While the Partners defended their figures showing much fewer students coming to town, Allison was willing to defend her results by pushing her chips into the pot.
"The best test of expertise is to win a wager," said Allison who said she would take her concluding numbers against Smith Legacy's to see which could be defended.
"How much do you want to wager?" asked Allison – an Associate Professor of Economics at Harvard who holds a BA from Harvard College and a PhD in Business Economics from the Harvard Business School and Department of Economics – who added that she would be more than willing to allow "the opportunity to double down" on the results, a bet the Smith Legacy team did not take up, ignoring the invitation.
While there was a clash of research and economic conclusions on students, there was general agreement in both studies that, according to Chris Starr, developer of Cushing Village, the "development will have a positive impact on Cushing Square in particular and the town of Belmont in general" by spurring other businesses to locate in the square and increasing foot traffic.

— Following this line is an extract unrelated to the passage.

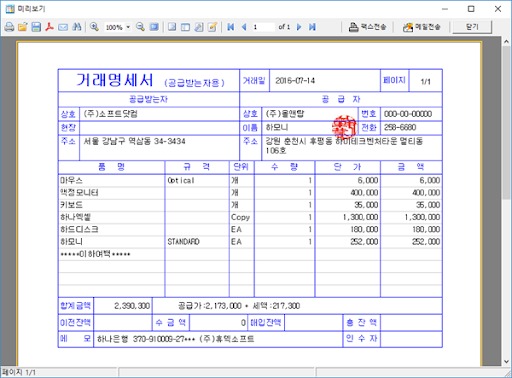This screenshot has width=512, height=378.
Task: Go to the next page arrow
Action: tap(299, 27)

"These benefits will take place while having minimal impact on the town's infrastructure, services, roads and schools," Starr told the Board.
The Allison analysis showed the one-time fiscal – the effect on town revenue and expenses – impact of building the project will total $1.3 million, a pot of money best directed into the Capital Budget which funds large ticket items for the town.
|One-time fiscal revenue||Allison analysis|
|Sale, municipal parking lot||$850,000|
"The Fire Chief can then get his ladder truck," said Allison, who headed the town's Warrant Committee which has long advocated that one-time revenue should be segregated from the general budget.
The long-run yearly revenue heading to the town coffers in Allison's report would reach $611,830 annually, slightly more than Smith Legacy's estimate of $569,089.
|Future fiscal revenue||Allison analysis||
|Net property taxes||$530,000||$492,000|
|Other available funds||-||$23,370|
Allison concluded that property taxes will be higher as the commercial rents will be achieve top rents, the inclusion of meals taxes for restaurants and any in-store services at the proposed food store, and that renters will each have a car and that those vehicles will be more in line with those vehicles owned by Belmont residents which are more likely to be high end autos.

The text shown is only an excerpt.